In two weeks time I’ll be waking in a strange room in Ipswich and setting off to a rehearsal studio to be reunited with Nick, Neil and Steve and to begin an intensive day of laughing at each other’s hair, arguing about who’s turn it is to make tea, playing some music, trying to ignore the regular clicking of a shutter and clock watching. Then JP will arrive in Margaret, a very beautiful and somewhat retro cream and green van, to take us to a deconsecrated church where we will play our first gig in 22 years.
Lying in the steel-city light provides a rare moment of tranquillity in what has become an intense rush of emotion. It’s easy to behave like an over-stimulated child at times, feeling suddenly exhausted, tearful and with a craving for sugar, but for now I can float on a slick sea of rooftops safely distant from the rocks that might wreck me.
It won’t only be the boys that I’ll soon be reunited with; friends are travelling from all points to witness this event. I’m not sure how overwhelming this will be, though it’s guaranteed to be a strange and affecting evening. Although I only lived in Ipswich for six years I found a happy tribe to join and, despite some frustrations, had some great experiences there. I’ve been a bit of a nomad all my life, but this strangely-planned, slightly belligerent town was a good home to me for a while. Amongst the friends in the audience there will be many faces from gigs, nights in the pub and park take-overs all those years ago; will they have changed so much that I won’t recognise them? The punks, crusties and hippies of the late ‘80s must look very different now; how has parenthood, the homogenisation of popular culture and the tyranny of the mortgage altered them?
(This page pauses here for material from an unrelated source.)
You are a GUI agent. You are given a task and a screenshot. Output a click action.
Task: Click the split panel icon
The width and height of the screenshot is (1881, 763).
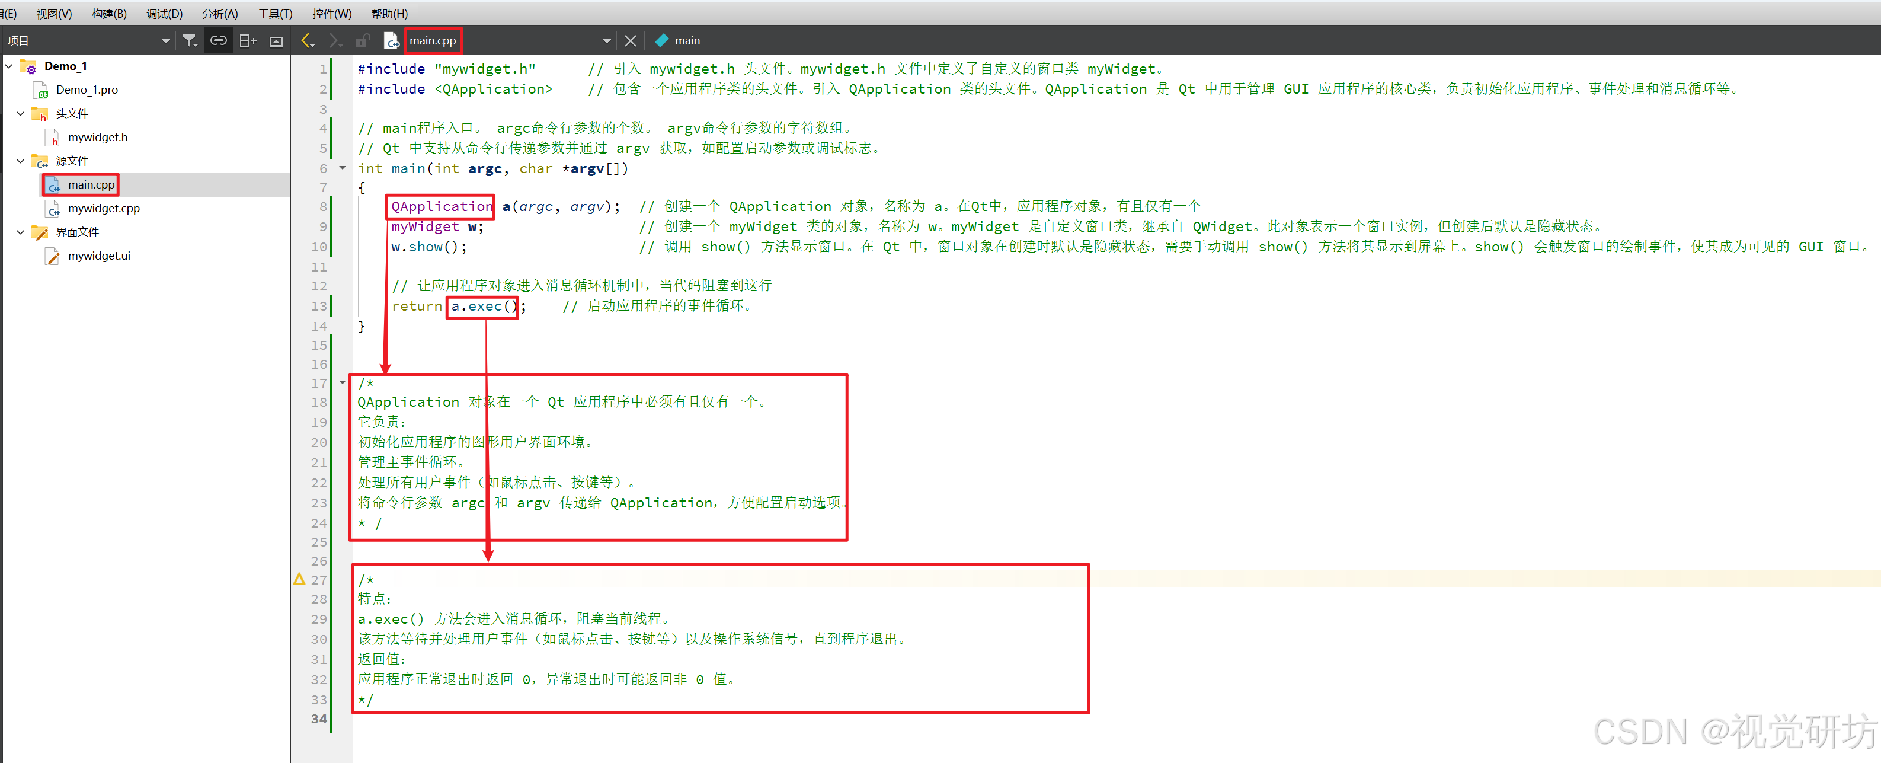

Talking to my mum about the reunion has been an eye-opener. It’s easy to think that our experiences have limited impact on those around us, but the difference that the band made to my parents’ lives was huge. How else would a couple in their 50s find themselves backstage at Newcastle Mayfair, chatting to a band enjoying chart success whilst teenage fans screamed from the other side of the curtain? My mum recalls Mark Gardener from Ride telling her how he was finding his sudden fame. I recall my dad taking the last bottle of beer at the after show party because “the boys had had quite enough so he was doing them a favour”.
I tell my son that he’ll be coming to watch me do “what I used to do”, though of course, he’s actually seeing me do something in real time. This is not an archived video. Anyone can see what we used to do any time. It’s there for you, on YouTube. What we’ll be doing in a fortnight is very different. It’s not old; it’s as new as it can be, having been pulled together that very day.
We have agreed our set list, to include a song written at the end of our time together and never performed live. I’m not sure how it will sound, but I trust our collective will to make it work. We all have ambitious plans to make this special. The name of the song? It’s called If We Are Dead. The irony is not lost on any of us.